Ризаль: Не думаю этого. Влияние монахов рушится во всем мире. Я могу с уверенностью сказать вам, что если бы даже мало-мальски прогрессивное правительство предоставило свободу действий пяти или шести честным патриотическим людям, власть монахов исчезла бы. В Мадриде прекрасно известно все, что делают здесь монахи. В том, что это так, я убедился из разговора, который я в первый раз вел с Линаресом Ривос. Он был членом либеральной партии Испании и рассказал мне о Филиппинах такие вещи, о которых я, родившийся в этой стране, не подозревал. И могу привести вам в пример многих людей в Испании, которые имеют точные данные о жизни и характере монахов на Филиппинах. Эти люди говорили мне: «Плохие правительства в Испании следуют одно за другим, но их часто ругают за преступления, в действительности совершаемые религиозными орденами. В тот день, когда положение изменится, мы не забудем настоящих виновников». Извините, что я вам это говорю, но монахов на Филиппинах ненавидят. И чем больше они вмешиваются в дела и области, их совершенно не касающиеся, тем больше становятся они отталкивающими и ненавистными».
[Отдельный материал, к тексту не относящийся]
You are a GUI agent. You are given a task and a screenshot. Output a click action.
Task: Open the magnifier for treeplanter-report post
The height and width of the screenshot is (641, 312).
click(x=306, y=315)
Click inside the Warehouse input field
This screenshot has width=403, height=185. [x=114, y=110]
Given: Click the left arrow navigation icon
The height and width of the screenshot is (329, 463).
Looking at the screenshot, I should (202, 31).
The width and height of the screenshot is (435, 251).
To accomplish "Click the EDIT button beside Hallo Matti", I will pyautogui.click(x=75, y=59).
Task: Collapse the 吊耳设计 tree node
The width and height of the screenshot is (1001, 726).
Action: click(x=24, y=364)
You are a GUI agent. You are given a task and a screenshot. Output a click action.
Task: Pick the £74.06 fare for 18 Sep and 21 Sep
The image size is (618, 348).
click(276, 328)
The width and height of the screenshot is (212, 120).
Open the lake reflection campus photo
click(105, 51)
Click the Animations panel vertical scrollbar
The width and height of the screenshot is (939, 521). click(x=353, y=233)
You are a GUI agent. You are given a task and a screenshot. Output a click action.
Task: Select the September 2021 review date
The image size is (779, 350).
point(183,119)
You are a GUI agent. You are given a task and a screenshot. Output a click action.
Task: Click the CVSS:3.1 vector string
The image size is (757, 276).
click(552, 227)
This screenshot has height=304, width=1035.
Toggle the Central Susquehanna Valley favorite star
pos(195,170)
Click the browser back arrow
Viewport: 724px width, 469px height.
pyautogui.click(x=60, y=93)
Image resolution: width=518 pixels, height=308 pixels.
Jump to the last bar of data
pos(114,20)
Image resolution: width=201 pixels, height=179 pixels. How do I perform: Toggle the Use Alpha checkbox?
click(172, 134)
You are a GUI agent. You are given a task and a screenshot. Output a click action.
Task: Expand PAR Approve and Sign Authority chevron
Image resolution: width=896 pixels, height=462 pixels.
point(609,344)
Понятно, что такая критика и особенно непримиримое отношение к монахам, несмотря на мирный путь, которым Ризаль надеялся добиться реформ, возбуждали подозрения властей и жгучую ненависть монахов.
Джозефина Брэйкен
В Дапитане в аскетическую жизнь Ризаля вновь вошла женщина. После трагического конца своего юношеского романа Хосе Ризаль оставался верным памяти Леоноры Рибера и, по словам друзей, чуждался женского общества.
Вскоре после прибытия на место ссылки, слава о Ризале как о замечательном окулисте привела в Дапитан слепого инженера-американца Тауфера. Его сопровождала приемная дочь Джозефина.
Отец девушки, отставной офицер английской службы ирландец Брэйкен, умер в Гонконге, оставив после себя большую нищую семью. Младшую дочь, в те времена совсем еще ребенка, приютил богатый и бездетный Тауфер.
Джозефина прожила у своего приемного отца семнадцать лет, старик привязался к ней как к дочери, девушка изучила все его привычки и капризы и, когда он ослеп, трогательно за ним ухаживала.
Рыжекудрая ирландка, если верить портретам — редкая красавица, очаровала ссыльного и сама увлеклась Ризалем. Но Тауферу показалась ужасной перспектива лишиться дочери и доживать свою слепую старость в одиночестве. Диагноз Ризаля не оставлял ему никакой надежды: ничто уже не могло вернуть старику потерянного зрения.